Eine Fülle weiterer Funktionen wird vermutet: Hirsche nördlicher Breitengrade, aber auch solche der Eiszeit, bildeten und bilden in der Regel arttypisch mächtigere Geweihe aus, in teilweise schneebedeckten Regionen oft mit Schaufeln, während in schneelosen Regionen eher kleine und schaufelarme Geweihe vorherrschen. Große und schaufelreiche Geweihe werden zum Freilegen der schneebedeckten Vegetation genutzt, ein äußerst kräftezehrender (altruistischer) Einsatz zum Vorteil des gesamten Rudels. Dafür spricht die Korrelation von Geweihausbildung und regionaler Schneehöhe bei Karibus[1] sowie die jahreszeitliche Ausbildung und der Geweihabwurf zur Schneeschmelze. Geweihtragende weibliche Tiere lassen vermuten, dass das Geweih öfter vorteilhaft eingesetzt werden kann, so zum Graben, zur Behauptung innerhalb der Gruppe, zur Revierverteidigung, aber auch zur Verteidigung gegenüber Angreifern.[2] Allerdings werden von manchen Biologen einige dieser Funktionserklärungen mit dem Hinweis auf die unverhältnismäßig energiereiche Geweihproduktion angezweifelt.[3] Eine weitere Funktion wird in der Thermoregulation gesehen, um im Sommer über das im Wachstum von durchblutendem Bast umgebene Geweih Wärme abgeben zu können.[4]
Wachstum
Gesteuert über das männliche Geschlechtshormon Testosteron wachsen aus der Stirn des Hirsches aus den beiden Rosenstöcken (zapfenförmige Knochengebilde) zwei Knochenstangen (Geweihstangen), die mit fortschreitendem Alter und je nach Art des Tiers Verzweigungen (Enden, Sprossen) oder Verbreiterungen (Schaufeln) bilden können. Je nach Anzahl dieser Enden wird der Hirsch in der Jägersprache als Sechsender, Achtender, Zehnender, Zwölfender, Vierzehnender usw. bezeichnet. Dabei wird die Endenzahl der gegebenenfalls endenreicheren Stange doppelt gezählt. Sind die Endenzahlen gleich, spricht man beispielsweise von einem „geraden“ Zehnender, anderenfalls von einem „ungeraden“. Die Enden heißen von unten nach oben: Augsprosse, Eissprosse, Mittelsprosse und Krone, wobei die Krone mehrere Enden hat.[5] Einen Zehnender, bei dem die Eissprosse fehlt, der aber oben eine Krone hat, nennt man Kronenzehner. Einen Zehnender, bei dem die Eissprosse vorhanden ist, der aber oben nur eine Gabel hat, nennt man Eissprossenzehner. Diese Bezeichnungen sind bedeutsam beim Ansprechen des Rotwildes. Mit ihnen werden die Individuen benannt, da innerhalb eines Rudels normalerweise keine zwei Hirsche mit gleichem Geweih vorkommen.
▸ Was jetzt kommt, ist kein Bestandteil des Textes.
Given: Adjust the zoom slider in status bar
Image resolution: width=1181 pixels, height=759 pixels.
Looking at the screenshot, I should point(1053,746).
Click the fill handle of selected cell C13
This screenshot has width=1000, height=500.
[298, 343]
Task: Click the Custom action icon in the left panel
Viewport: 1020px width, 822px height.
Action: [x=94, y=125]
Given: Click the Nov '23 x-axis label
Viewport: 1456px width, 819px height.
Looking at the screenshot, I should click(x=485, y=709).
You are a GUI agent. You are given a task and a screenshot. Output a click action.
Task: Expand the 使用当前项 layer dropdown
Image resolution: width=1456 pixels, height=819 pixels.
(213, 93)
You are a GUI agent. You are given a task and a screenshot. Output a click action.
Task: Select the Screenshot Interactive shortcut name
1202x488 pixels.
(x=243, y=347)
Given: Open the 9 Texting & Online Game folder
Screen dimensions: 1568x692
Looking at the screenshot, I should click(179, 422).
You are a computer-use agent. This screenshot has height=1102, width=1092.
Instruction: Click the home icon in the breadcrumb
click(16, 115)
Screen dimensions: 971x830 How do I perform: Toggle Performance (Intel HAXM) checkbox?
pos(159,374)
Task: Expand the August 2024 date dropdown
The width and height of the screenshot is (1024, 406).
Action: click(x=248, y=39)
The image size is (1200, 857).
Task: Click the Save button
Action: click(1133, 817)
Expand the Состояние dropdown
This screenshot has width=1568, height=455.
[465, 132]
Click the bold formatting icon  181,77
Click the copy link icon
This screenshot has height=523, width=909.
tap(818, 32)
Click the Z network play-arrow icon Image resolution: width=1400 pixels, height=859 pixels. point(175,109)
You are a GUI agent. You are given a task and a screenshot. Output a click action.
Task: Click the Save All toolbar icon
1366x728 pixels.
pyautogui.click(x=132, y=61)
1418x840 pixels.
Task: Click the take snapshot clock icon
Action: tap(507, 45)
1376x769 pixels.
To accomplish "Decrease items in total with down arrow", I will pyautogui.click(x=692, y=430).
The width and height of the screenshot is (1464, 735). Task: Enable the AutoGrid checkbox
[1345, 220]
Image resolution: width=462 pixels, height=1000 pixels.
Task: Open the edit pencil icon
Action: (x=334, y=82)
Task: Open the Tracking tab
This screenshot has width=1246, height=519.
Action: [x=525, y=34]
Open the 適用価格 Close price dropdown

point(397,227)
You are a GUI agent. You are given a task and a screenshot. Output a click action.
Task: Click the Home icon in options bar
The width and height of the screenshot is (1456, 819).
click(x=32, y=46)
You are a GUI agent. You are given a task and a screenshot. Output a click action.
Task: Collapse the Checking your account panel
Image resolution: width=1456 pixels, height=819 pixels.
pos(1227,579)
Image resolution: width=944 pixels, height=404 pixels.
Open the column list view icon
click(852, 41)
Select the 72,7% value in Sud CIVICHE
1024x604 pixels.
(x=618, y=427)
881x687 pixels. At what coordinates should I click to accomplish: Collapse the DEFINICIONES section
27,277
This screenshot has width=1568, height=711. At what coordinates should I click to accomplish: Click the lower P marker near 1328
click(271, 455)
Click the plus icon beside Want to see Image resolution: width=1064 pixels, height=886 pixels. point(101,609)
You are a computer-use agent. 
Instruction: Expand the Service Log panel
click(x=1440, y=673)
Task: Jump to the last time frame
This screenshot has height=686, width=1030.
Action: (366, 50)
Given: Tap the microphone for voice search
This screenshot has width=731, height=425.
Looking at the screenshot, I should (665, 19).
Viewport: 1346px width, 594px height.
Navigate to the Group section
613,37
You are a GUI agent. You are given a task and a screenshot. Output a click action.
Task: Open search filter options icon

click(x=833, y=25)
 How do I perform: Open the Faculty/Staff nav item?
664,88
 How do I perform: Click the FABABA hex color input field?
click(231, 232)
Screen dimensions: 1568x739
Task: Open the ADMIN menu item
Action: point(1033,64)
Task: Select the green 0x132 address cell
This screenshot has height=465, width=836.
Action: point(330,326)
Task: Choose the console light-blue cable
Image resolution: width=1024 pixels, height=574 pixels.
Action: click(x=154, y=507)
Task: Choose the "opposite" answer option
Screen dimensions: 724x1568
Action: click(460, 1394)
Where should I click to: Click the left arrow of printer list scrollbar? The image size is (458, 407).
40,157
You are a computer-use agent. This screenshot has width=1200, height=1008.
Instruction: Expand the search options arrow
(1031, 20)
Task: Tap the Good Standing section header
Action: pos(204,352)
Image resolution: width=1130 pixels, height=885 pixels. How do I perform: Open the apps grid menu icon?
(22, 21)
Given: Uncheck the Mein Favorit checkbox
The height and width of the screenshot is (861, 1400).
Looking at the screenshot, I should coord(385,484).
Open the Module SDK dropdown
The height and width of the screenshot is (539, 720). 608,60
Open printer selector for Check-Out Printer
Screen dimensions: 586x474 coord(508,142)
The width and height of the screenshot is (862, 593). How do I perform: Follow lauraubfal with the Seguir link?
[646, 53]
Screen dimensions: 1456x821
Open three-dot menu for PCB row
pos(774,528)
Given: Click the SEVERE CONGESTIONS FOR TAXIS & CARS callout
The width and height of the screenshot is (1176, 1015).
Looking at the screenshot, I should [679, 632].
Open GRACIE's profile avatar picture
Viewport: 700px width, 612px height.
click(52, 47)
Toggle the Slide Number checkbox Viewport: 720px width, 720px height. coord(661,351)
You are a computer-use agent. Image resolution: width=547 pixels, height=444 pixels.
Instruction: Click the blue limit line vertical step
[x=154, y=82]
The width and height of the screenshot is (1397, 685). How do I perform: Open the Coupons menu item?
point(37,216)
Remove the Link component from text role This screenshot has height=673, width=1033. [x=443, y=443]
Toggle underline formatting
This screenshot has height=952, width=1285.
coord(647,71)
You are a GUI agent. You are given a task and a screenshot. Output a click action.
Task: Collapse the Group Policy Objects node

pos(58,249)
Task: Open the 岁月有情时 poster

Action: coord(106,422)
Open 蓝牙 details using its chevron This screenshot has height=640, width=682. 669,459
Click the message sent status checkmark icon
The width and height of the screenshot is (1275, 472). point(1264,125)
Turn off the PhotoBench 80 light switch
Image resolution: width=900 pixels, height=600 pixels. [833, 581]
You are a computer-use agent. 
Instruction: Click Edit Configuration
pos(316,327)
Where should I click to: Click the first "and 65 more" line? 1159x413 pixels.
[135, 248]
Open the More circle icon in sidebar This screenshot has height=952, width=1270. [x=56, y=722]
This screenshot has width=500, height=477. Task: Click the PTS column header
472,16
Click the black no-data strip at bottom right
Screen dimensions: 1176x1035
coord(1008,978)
Die Knochensubstanz der Geweihe wird während der Wachstumsphase über eine kurzbehaarte Haut, den Bast, durch Blutgefäße versorgt. In dieser Phase bildet sich das Geweih beim Wapiti mit einer Geschwindigkeit von bis zu 2,8 cm pro Tag, damit ist es nach aktuellem Kenntnisstand das am schnellsten wachsende Organ im gesamten Tierreich.
Nach Abschluss des Wachstums wird die Blutversorgung eingestellt, die Knochensubstanz stirbt ab, der Bast trocknet aus und wird vom Tier an Büschen und Bäumen abgescheuert (gefegt). An Baumrinden kann das Fegen Schrammen hinterlassen, die als geringfügige Wildschäden gelten.
Das frisch gefegte Geweih hat die weiße Farbe des freigelegten Knochens. Die spätere bräunliche Verfärbung entsteht durch Pflanzensäfte, die in die Knochensubstanz eindringen, während der Hirsch wiederholt sein Geweih in Büsche und Bäume schlägt.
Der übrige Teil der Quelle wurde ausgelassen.